Custom lm binary for digits and few set of commands

dhanesh · January 6, 2020, 6:59am

Hi, I am experimenting with a small custom lm which mostly has digits combination (all digit combinations should be recognized) and few set of non-digit words sentences. (e.g. “all is good”). Both types never occurring together in a sentence. now, lm binaries and trie generated by this vocabulary works fine for non-digits sentences with default tflite model provided for v0.5.1. For digit combinations, I observed that sequences occurring in vocabulary are recognized with high probability, compared to digit sentences not in vocabulary (e.g. “five seven five nine”). Am I missing something here?

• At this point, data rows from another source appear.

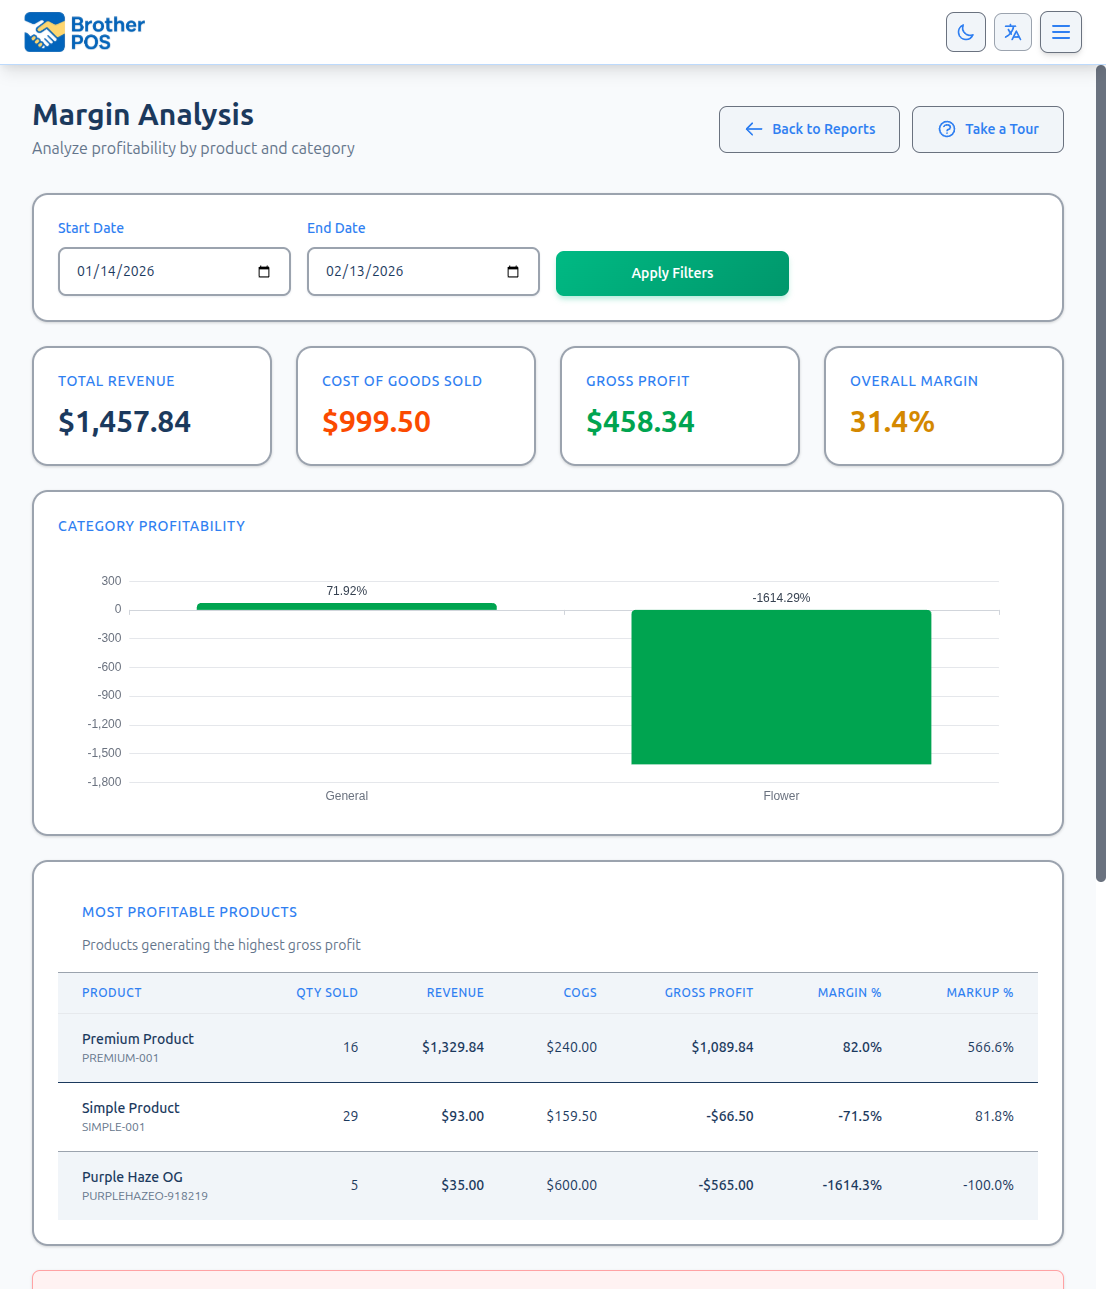Image resolution: width=1106 pixels, height=1289 pixels.
Task: Open the End Date field dropdown
Action: coord(423,271)
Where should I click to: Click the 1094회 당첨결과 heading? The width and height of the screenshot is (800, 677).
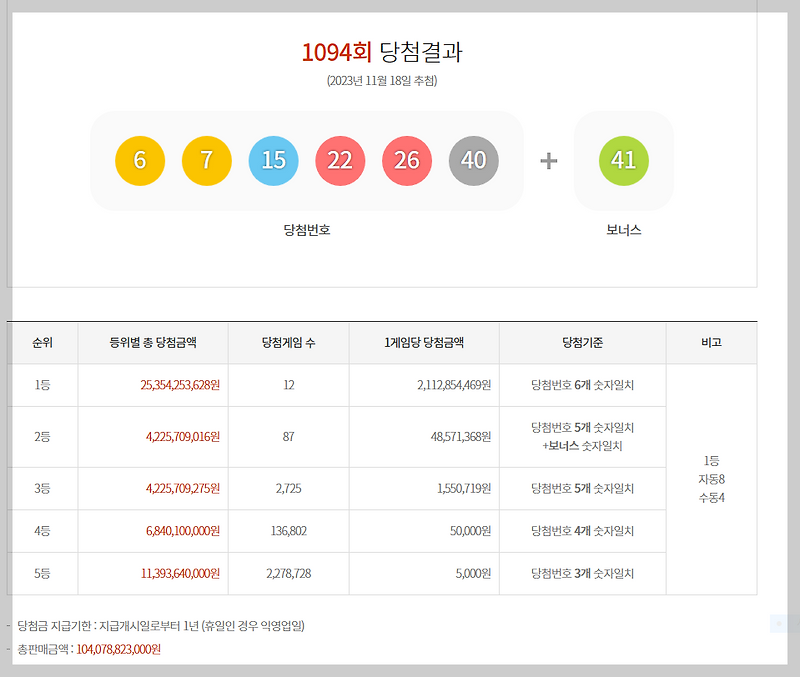tap(382, 52)
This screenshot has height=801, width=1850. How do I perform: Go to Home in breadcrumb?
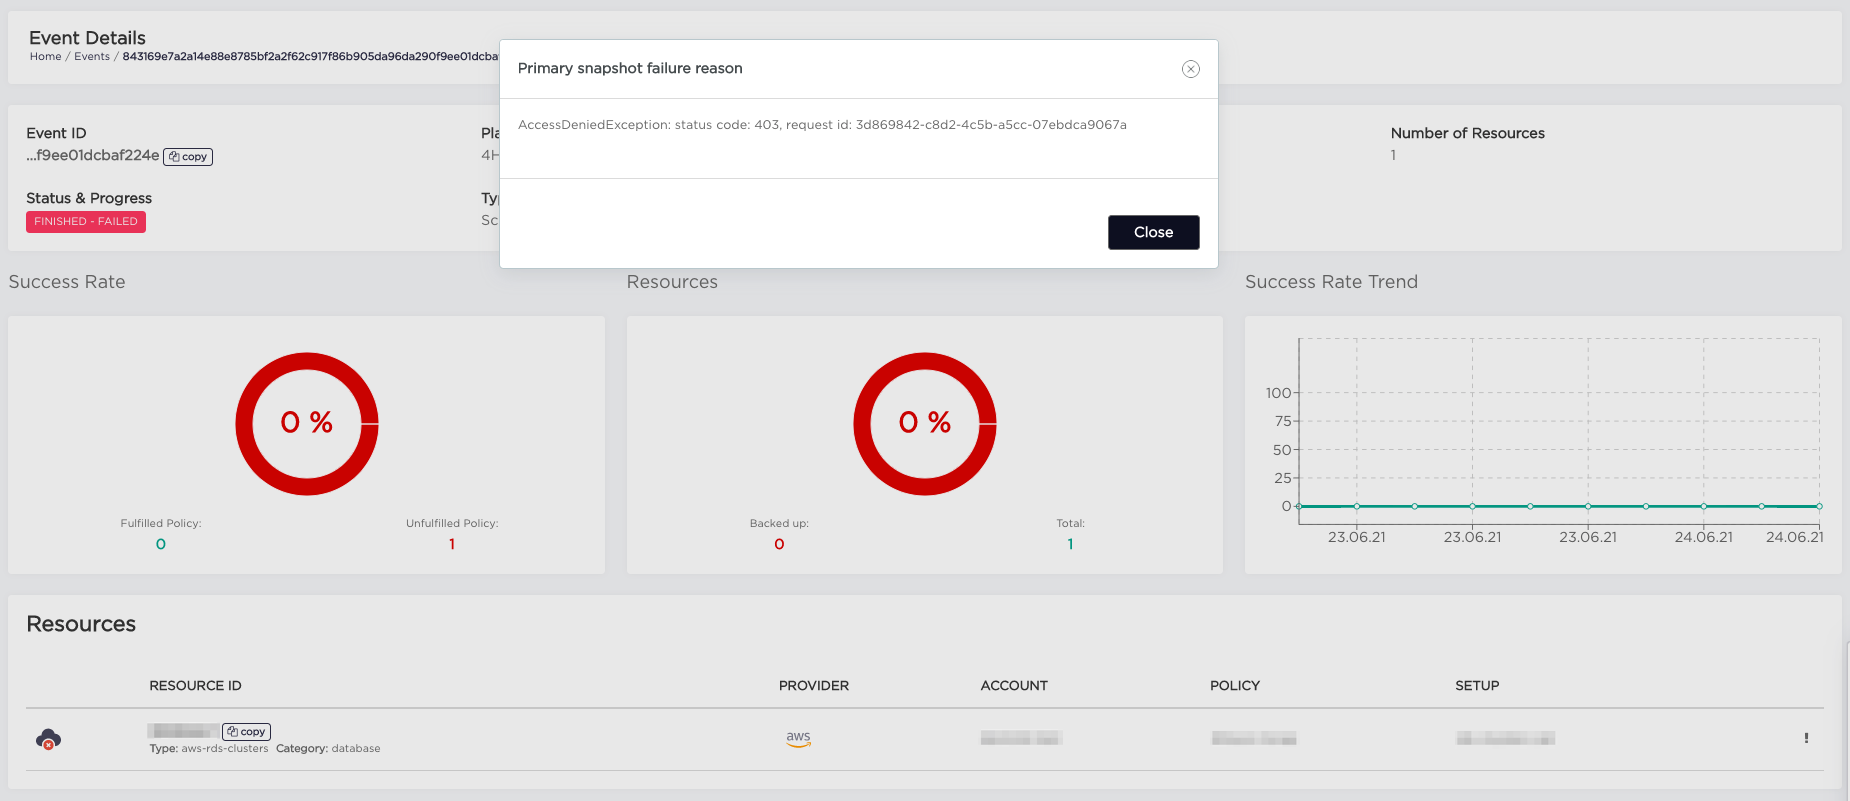45,57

Sharing arpa and corresponding lm binary file and trie file.
all_combinations.zip (93.8 KB)

Command used:

~/terminal/kenlm/build/bin/lmplz --text vocabulary.txt --arpa words.arpa --order 5 --discount_fallback --temp_prefix /tmp/

Generate lm

~/terminal/kenlm/build/bin/build_binary -T -s trie words.arpa lm.binary

Generate trie

~/terminal/repository/DeepSpeech/generate_trie alphabet.txt lm.binary trie

lissyx · January 6, 2020, 9:16am

Are you working with v0.5.1 or are you comparing your results to 0.5.1 ?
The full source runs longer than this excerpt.